(Records from a dataset)
'''

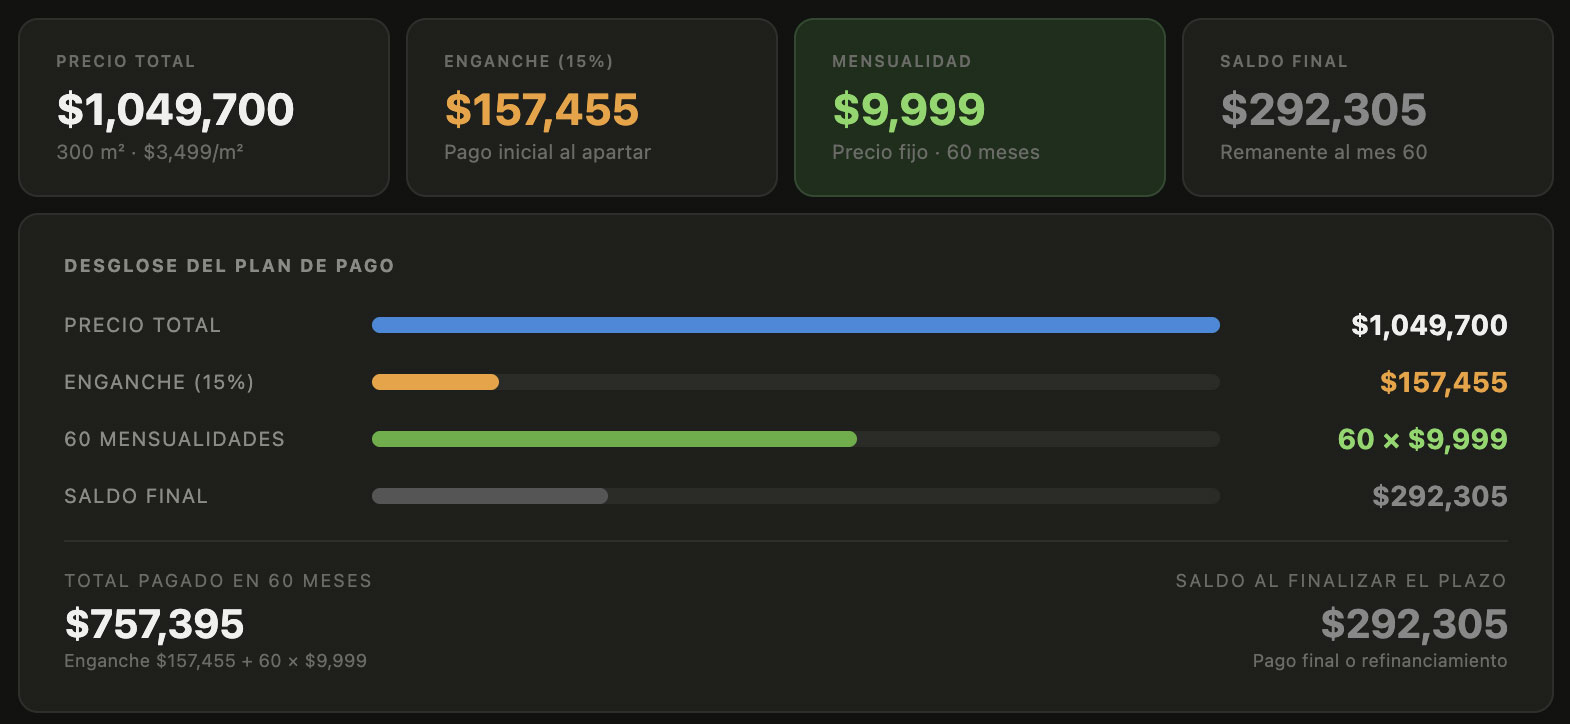Click the "Remanente al mes 60" subtitle
Image resolution: width=1570 pixels, height=724 pixels.
(x=1323, y=152)
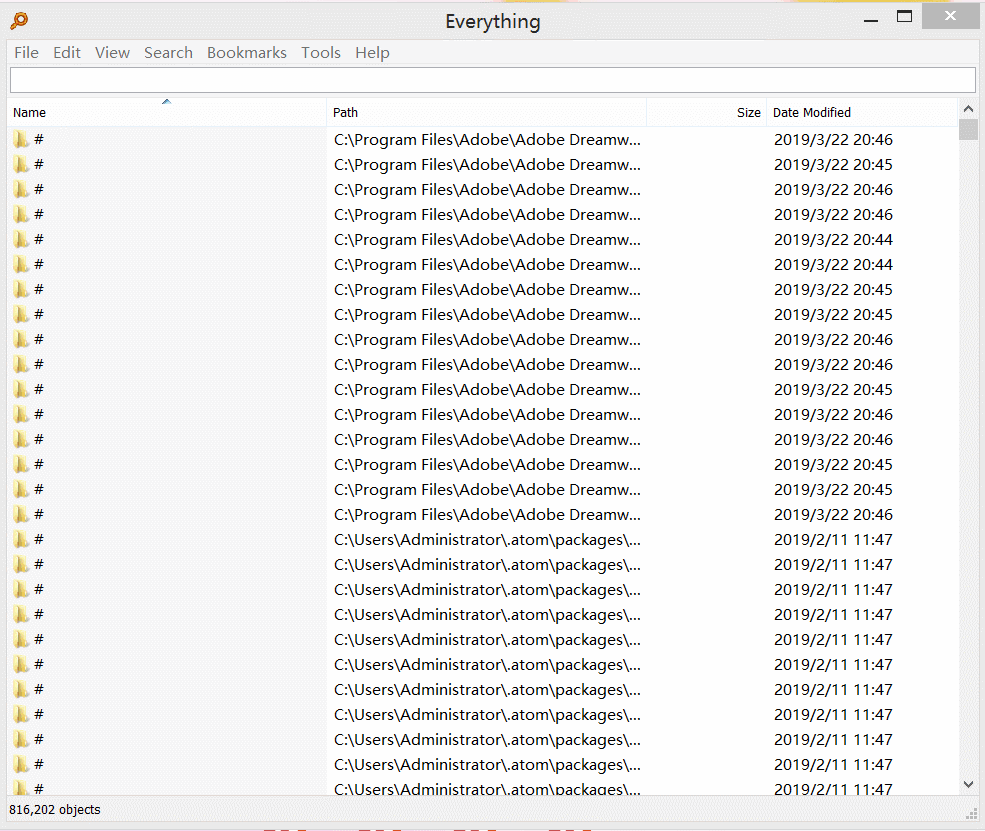Click scrollbar up arrow

pyautogui.click(x=968, y=109)
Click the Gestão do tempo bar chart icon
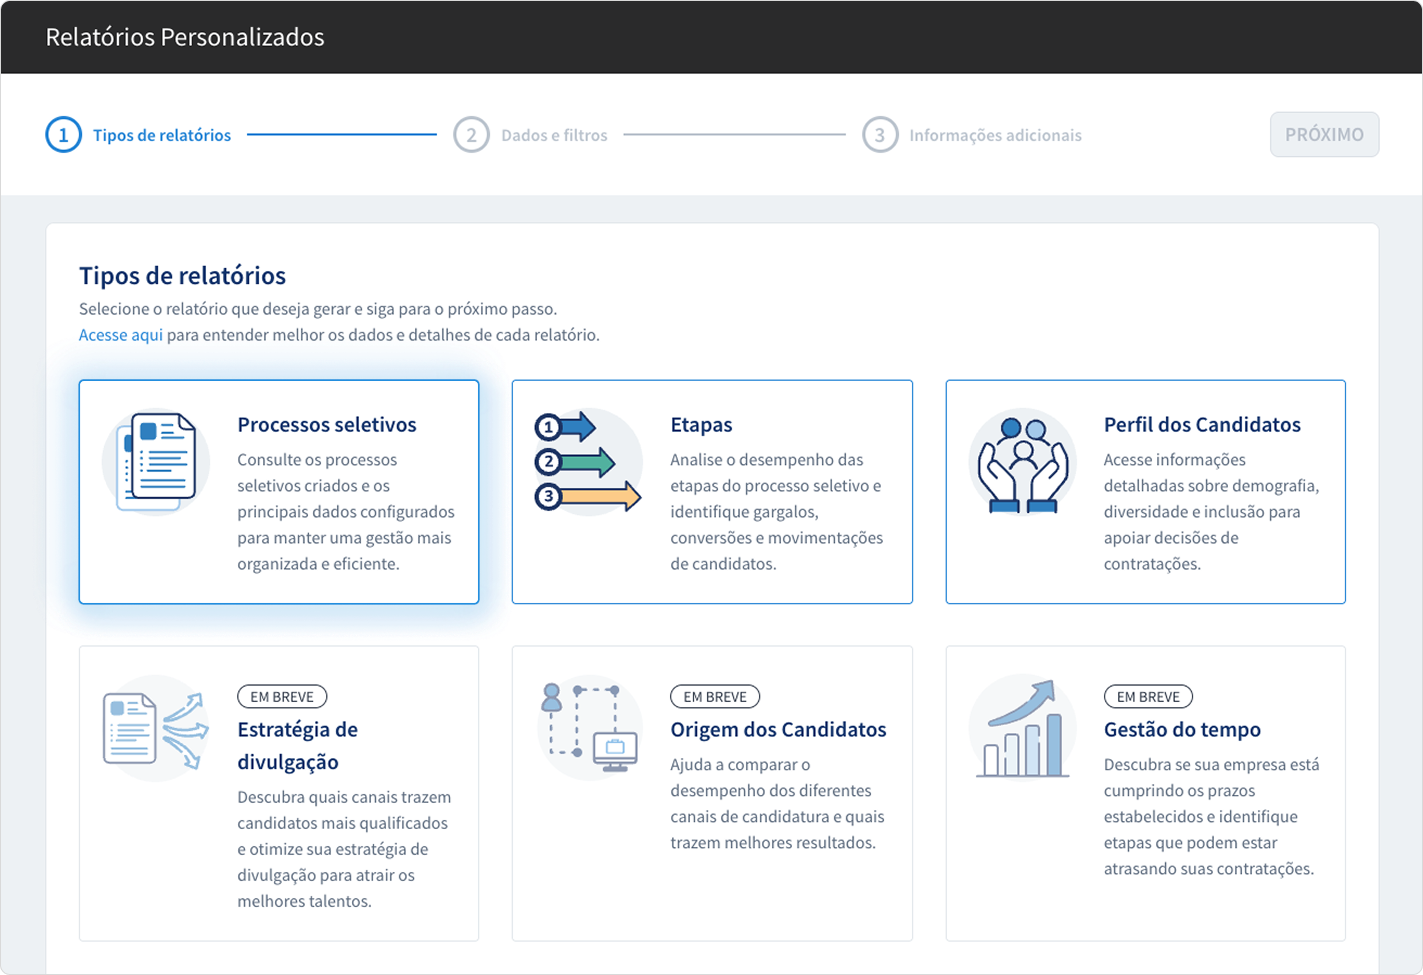Screen dimensions: 1423x975 1022,729
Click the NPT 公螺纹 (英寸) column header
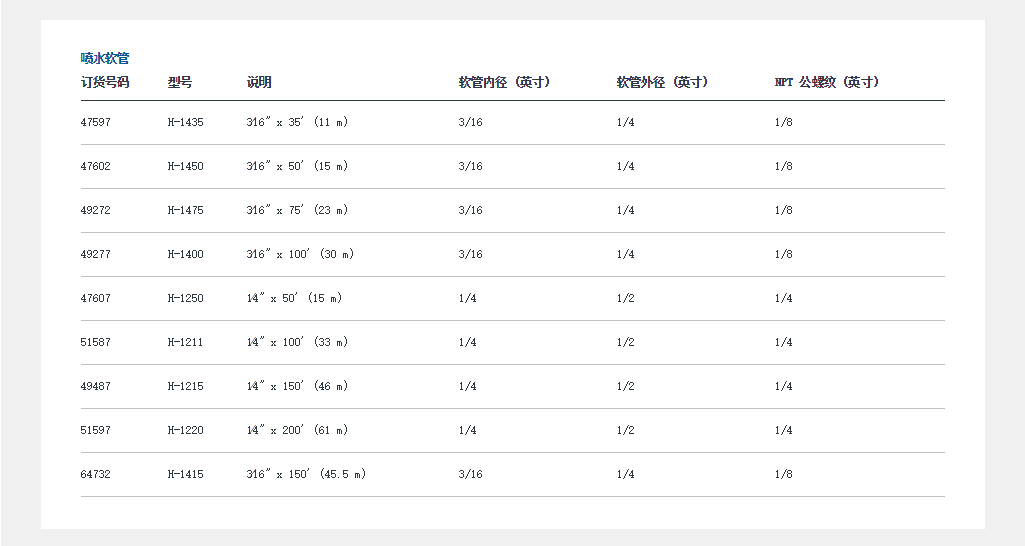The width and height of the screenshot is (1025, 546). [827, 82]
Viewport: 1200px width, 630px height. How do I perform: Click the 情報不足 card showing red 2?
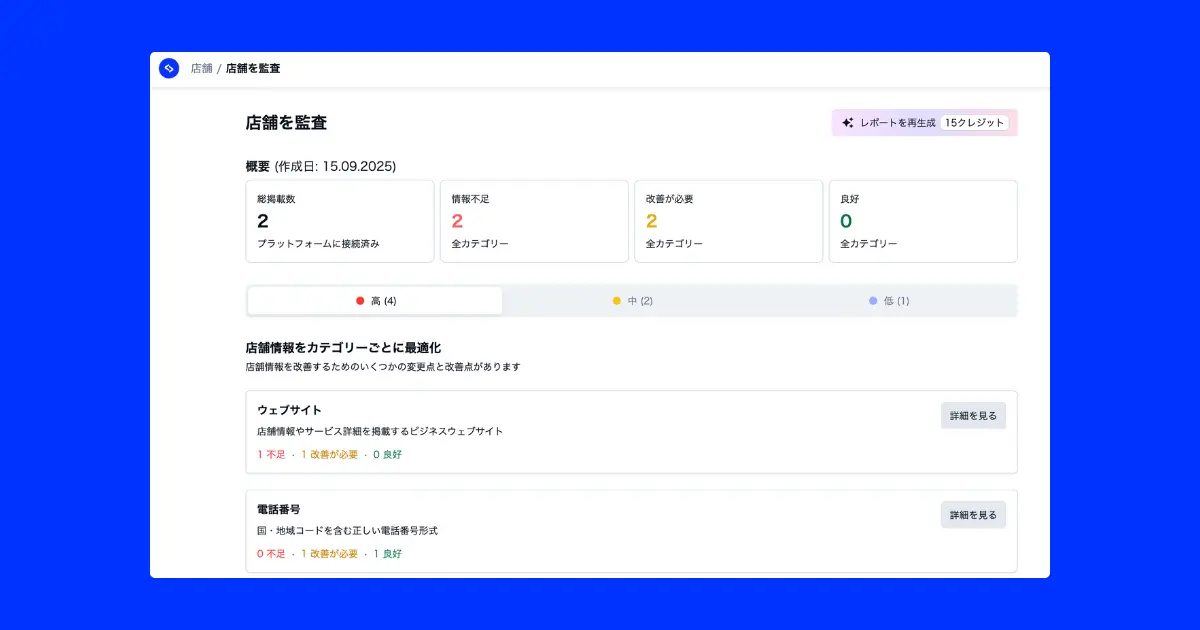(x=534, y=221)
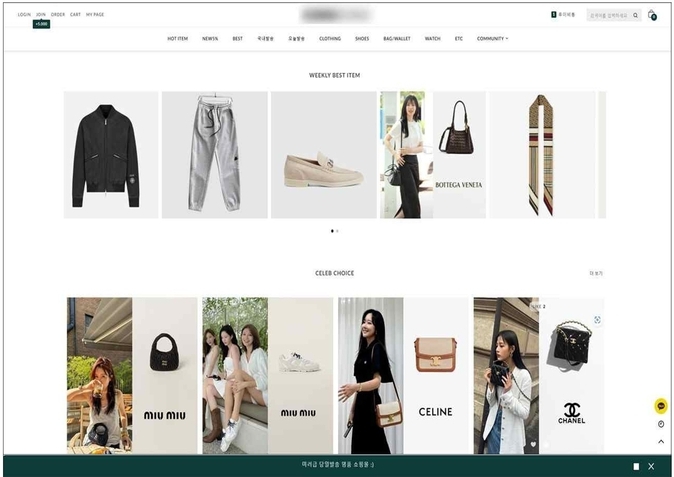Image resolution: width=674 pixels, height=477 pixels.
Task: Click the scroll-to-top arrow icon
Action: tap(661, 441)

'''

• _WORK ITEM_
Retype the records above exactly, starting at the line that contains "Click the NPT 公螺纹 (英寸) column header" and going through the last line, and leave out any pictures.

• _EXERCISE RESPONSE_
Click the NPT 公螺纹 (英寸) column header
The width and height of the screenshot is (1025, 546). [827, 82]
Viewport: 1200px width, 630px height. How do I perform: Click the 情報不足 card showing red 2?
(x=534, y=221)
Image resolution: width=674 pixels, height=477 pixels.
Task: Click the scroll-to-top arrow icon
Action: tap(661, 441)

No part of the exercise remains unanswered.